On-Premise Kubernetes Setup

Introduction

Kubernetes is an open source container orchestration engine for automating deployment, scaling, and management of containerized applications. It has become very popular among organizations that want to manage different kinds of applications within the organization in a uniform way.

Starting from version 13.1.0 of brXM, Bloomreach provides official support for running brXM in Docker containers. Since Kubernetes is simply a way of managing Docker containers, it is also possible to run brXM in a kubernetes cluster.

How to build a Docker image, how to pass the necessary environment variables to a Docker container, and ping filters as health check endpoints are mentioned in the documentation. Out of these pieces of information creating a kubernetes deployment manifest file is straightforward. There are also developer blog posts containing sample YAML files.

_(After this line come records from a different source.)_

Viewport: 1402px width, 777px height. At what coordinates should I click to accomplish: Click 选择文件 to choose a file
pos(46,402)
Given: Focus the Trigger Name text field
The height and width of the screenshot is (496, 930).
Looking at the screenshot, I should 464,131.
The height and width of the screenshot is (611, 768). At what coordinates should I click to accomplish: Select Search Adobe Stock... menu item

However, running brXM in a containerized environment brings in additional challenges which are not obvious to an operations engineer configuring the kubernetes environment. In this document we list these challenges with some technical background and how to solve them.

System Architecture

  • Bloomreach Experience Manager (brXM) is setup in a traditional 3-layer architecture: Web Tier, App Tier, and Data Tier

  • A standard brXM project deliverables are two war files: cms.war (aka Authoring) and site.war (aka Delivery). These wars are deployed in a supported application container such as Tomcat

  • Apache Jackrabbit is the abstraction layer between the authoring (or delivery) and the database. It is an implementation of the JCR specification. App developers never execute queries directly on the database, they go through the jackrabbit abstraction. This abstraction is what we call the “Repository”.

Clustering and The Lucene Index

  • The diagram illustrates how one can horizontally scale brXM. 

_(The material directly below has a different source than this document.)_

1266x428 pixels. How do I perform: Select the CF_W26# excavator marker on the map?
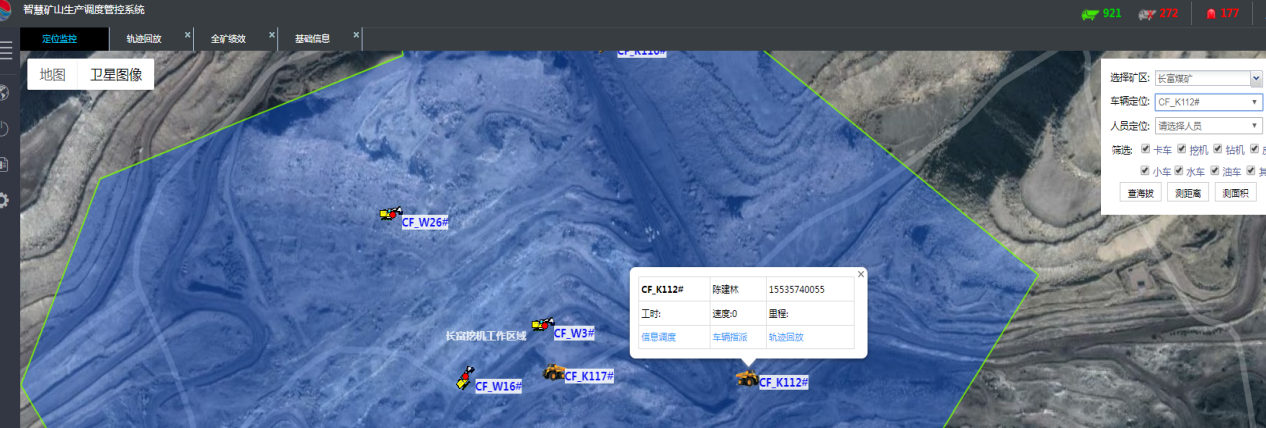click(390, 214)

  • Two JCR cluster nodes are connected to the same supported relational database.

  • Each node’s repository has a unique JCR cluster node ID (Journal ID). These IDs are used internally by Jackrabbit to maintain consistency across the cluster.

  • Above diagram gives a more detailed look into how Jackrabbit maintains consistency across the cluster. All JCR cluster nodes can write to the same database without conflicts.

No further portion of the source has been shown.